Speaker of the National Assembly
- In office October 16, 1996 – December 2, 2005
- President: Heydar Aliyev Ilham Aliyev
- Preceded by: Rasul Guliyev
- Succeeded by: Ogtay Asadov

Personal details
- Born: Murtuz Najaf oglu Alasgarov September 20, 1928 Ganja, Azerbaijan SSR, USSR
- Died: August 7, 2012 (aged 83) Baku, Azerbaijan

= Murtuz Alasgarov =

Azerbaijani politician

Murtuz Najaf oglu Alasgarov (Murtuz Nəcəf oğlu Ələsgərov; 20 September 1928 - 7 August 2012), also spelled as Murtuz Aleskerov, was an Azerbaijani politician who served as the Speaker of the National Assembly of Azerbaijan from 1996 to 2005.

==Early life==
Alasgarov was born on September 20, 1928, in Ganja, Azerbaijan. He graduated from Law Department of the Azerbaijan State University. From 1954, he was the Senior Professor and then Dean of the Law Department of Azerbaijan State University, and from 1957 the Dean of International Law Department. From 1965, he was the Director of the Department of Constitutional Law at the same university. In 1993–1996, he was the Rector of Baku State University. Alasgarov was also an Honorary Doctor of the Kiev State University.

==Political career==
He was elected to the National Assembly of Azerbaijan in the 1995 parliamentary elections and re-elected in the 2000 parliamentary elections. On October 16, 1996, he was elected the Speaker of the National Assembly by the members of the parliament and re-elected on November 24, 2000. He was then replaced by Ogtay Asadov in December 2005. In the 2005 parliamentary elections, Alasgarov was re-elected to the parliament from Garadag district of Baku.

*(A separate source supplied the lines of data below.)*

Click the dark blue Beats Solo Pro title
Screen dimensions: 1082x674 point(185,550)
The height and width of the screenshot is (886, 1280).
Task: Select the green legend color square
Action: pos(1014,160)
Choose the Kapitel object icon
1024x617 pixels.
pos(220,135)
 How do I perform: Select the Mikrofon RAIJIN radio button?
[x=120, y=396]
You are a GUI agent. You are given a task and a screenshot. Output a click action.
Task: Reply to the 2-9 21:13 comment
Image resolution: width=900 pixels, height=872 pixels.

He was also the Deputy Chairman of the New Azerbaijan Party. According to media reports, Alasgarov did not run for re-election in November 2010 due to diabetes-related health issues.

==Works and awards==
He has been awarded with İstiqlal (Sovereignty) order, Honorary Diploma of Azerbaijani President award of Azerbaijan, Содружество order of CIS and Order of Friendship of Russia, Gold Medal from WOSCO (World Organization for Scientific Cooperation). He has authored over 30 scientific publications, textbooks and over 200 scientific articles. Alasgarov was a member of Azerbaijani Lawyers and International Law Associations.
Alasgarov was fluent in English and Russian.

== Personal life ==
He was married and had three children, to include Fuad Alasgarov, Assistant to the President for Law Enforcement and Military Affairs and member of the Security Council of Azerbaijan.

He died in Baku in 2012 after a long illness.